◆ **Tarefa**
Retome o texto sobre os custos de disputar torneios e continue-o a partir da sua última frase.

Incluíndo o bilhete de avião, uma semana de torneio sem treinador fica, em média, nos 1.000€.

Pensando agora que o prize-money deste torneio é de 15.000$, o vencedor deste torneio fica com ~2100$. Parece ser bastante bom, mas não nos podemos esquecer de que existem taxas e estando a jogar num país estrangeiro a taxa é normalmente maior do que no país de residência. Na Tunísia ficam com 20% do prize-money e a inscrição de 36€ é sempre deduzida, ou seja, o vencedor sai com ~1600€.

Para ganhar um torneio é preciso passar por cinco adversários, o que nem sempre é fácil. Se um jogador perder na primeira ronda de um torneio de 15.000$ apenas sai de lá com 72€. Claramente sai com prejuízo e, para ter sucesso neste desporto, muitas vezes as coisas não correm como queremos e acontece perder várias vezes nas primeiras rondas até se começar a ganhar, o que faz com que vários jogadores com talento fiquem pelo caminho. 

No fundo, se 10 empresas dessem 100€ a um atleta todos os meses fariam uma grande diferença na vida do atleta e as empresas acabariam por ganhar conhecimento e divulgação com todo o processo. A pressão de jogar a pensar no dinheiro que se vai perder é enorme e pode mesmo prejudicar a carreira de um atleta. No meu caso, posso ter de reduzir bastante o número de torneios que jogo por ano e isso reduz as probabilidades de ter mais sucesso.

Nunca fui pessoa de fazer pedidos. Sempre pensei que o trabalho iria falar por si. Acho que em 2022 foi o ano que trabalhei mais e melhor. Tive algumas recompensas a nível de resultados e muitas ajudas que me permitiram viajar e fazer o que mais gosto.

Dados recolhidos:
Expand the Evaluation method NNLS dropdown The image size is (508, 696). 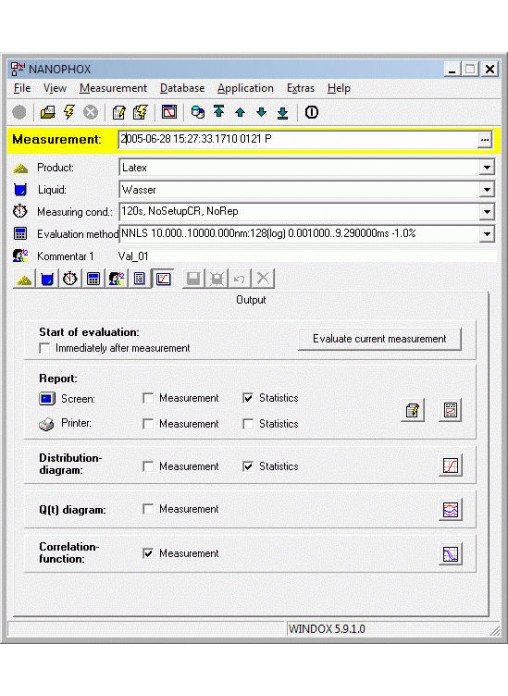487,233
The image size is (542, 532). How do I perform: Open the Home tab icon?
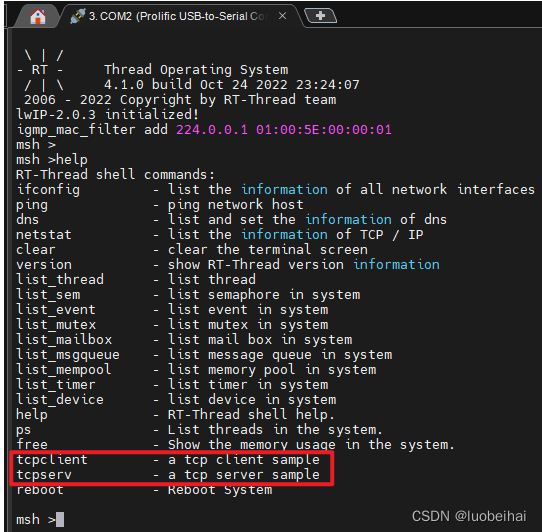(37, 16)
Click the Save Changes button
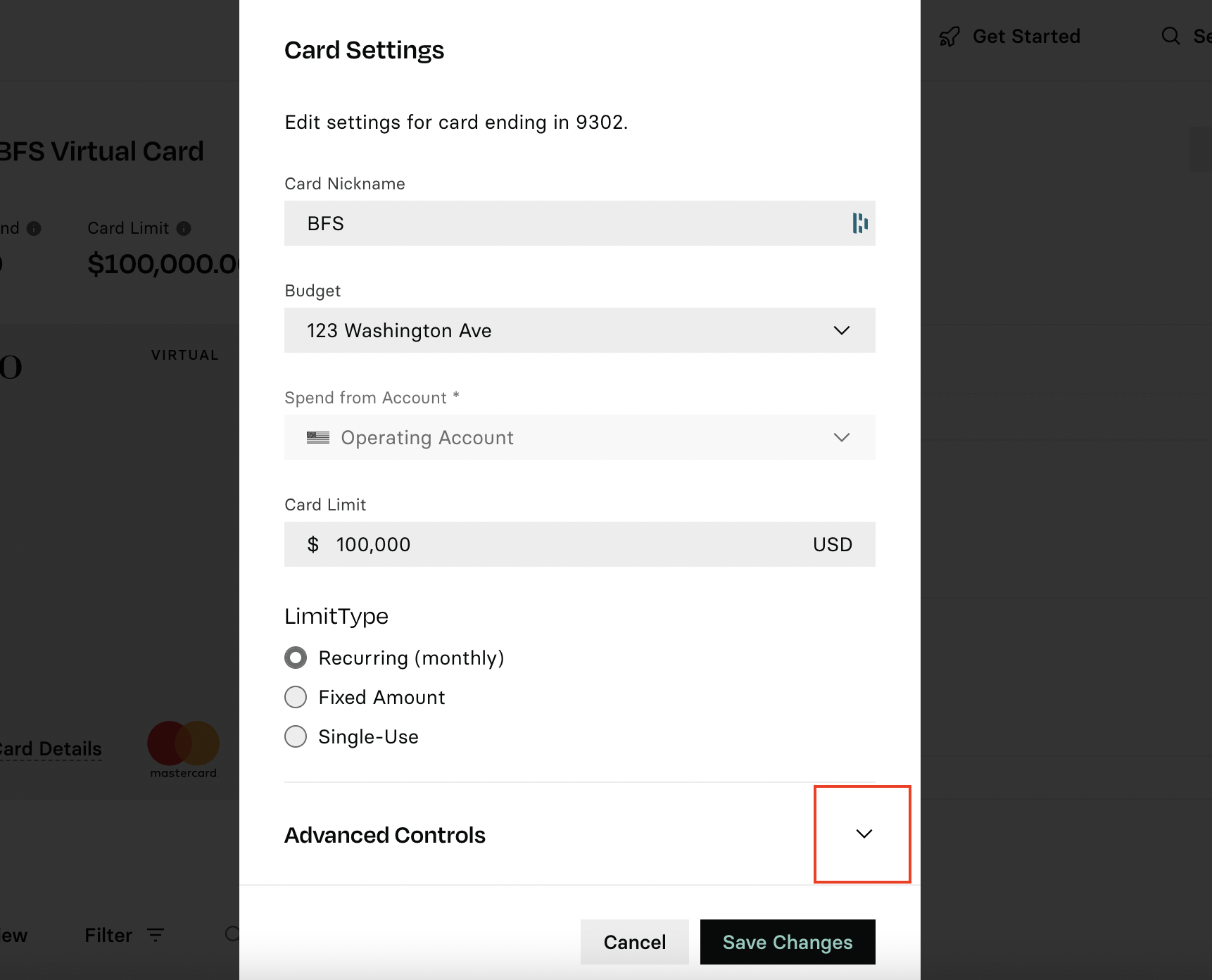Viewport: 1212px width, 980px height. 788,942
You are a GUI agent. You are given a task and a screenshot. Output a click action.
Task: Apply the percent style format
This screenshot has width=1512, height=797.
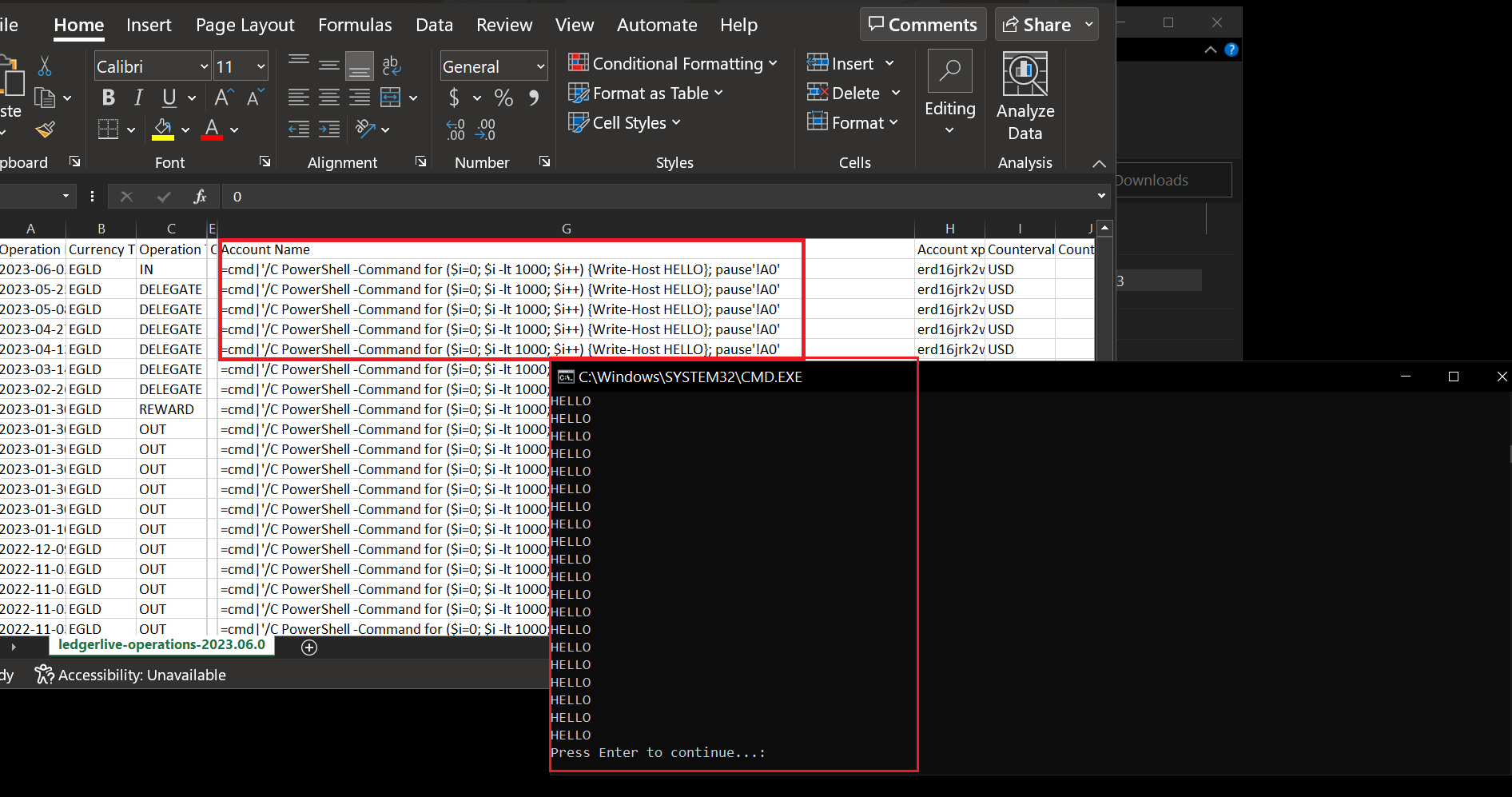(503, 98)
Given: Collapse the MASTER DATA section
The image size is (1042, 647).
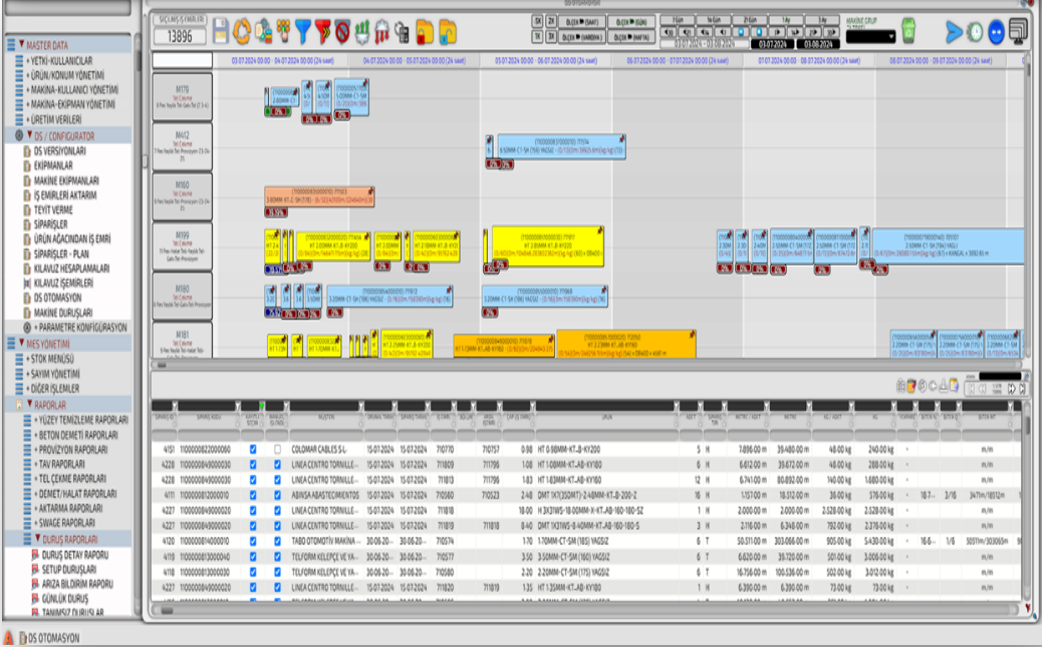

◆ **Resposta**
Com o meu trabalho e o do meu treinador (Filipe Brandão) conseguimos ter desconto nas minhas raquetas quando estive no Brasil e comprei-as lá. Fiz um acordo com o preparador físico, que estava comigo presencialmente duas vezes por semanas e enviava-me planos para o resto da semana.

A meio do ano deixei de pagar treinos e, por ser atleta de seleção e com a ajuda da federação, pude usufruir dos campos e do ginásio sem custos. Tive sempre a possibilidade de ter wild cards para os torneios, o que me permite ganhar dinheiro mesmo perdendo na primeira ronda.

Na maioria dos torneios internacionais que joguei fora de Portugal conseguimos ter ajudas de pessoas conhecidas com a estadia. Como o meu treinador tem uma máquina de encordoar, nos torneios nunca precisei de pagar 15€ de encordoação. Penso que tive sorte, mas, no fundo, as recompensas apareceram pelo nosso trabalho diário e por sermos boas pessoas. Pelo menos eu quero acreditar nisso.

Agora a grande questão coloca-se: “Será que eu vou conseguir voltar?”

Vou perder o ranking que conquistei em 2022, pelo menos em singulares porque só posso congelar o ranking se for top 750. Portanto vou ter de começar do zero. Por ter pessoas tão boas à minha volta nesta recuperação quero muito voltar a jogar para lhes dar uma pequena retribuição do que investiram em mim neste período. O meu grande objetivo é voltar para poder agradecer tudo o que fizeram por mim, para agradecer terem-me acolhido no Lisboa Racket Centre e terem-me tirado de um buraco grande. Se vou conseguir? Não sei. Quero tentar descobrir e ver com os meus olhos se é possível, mas se for por falta de capacidade financeira para suportar o circuito vou ficar muito triste. Tem de haver uma mudança no desporto em geral e eu gostava de contribuir para essa mudança. Não gostava de ser mais uma atleta que teve de acabar a carreira por falta de apoios.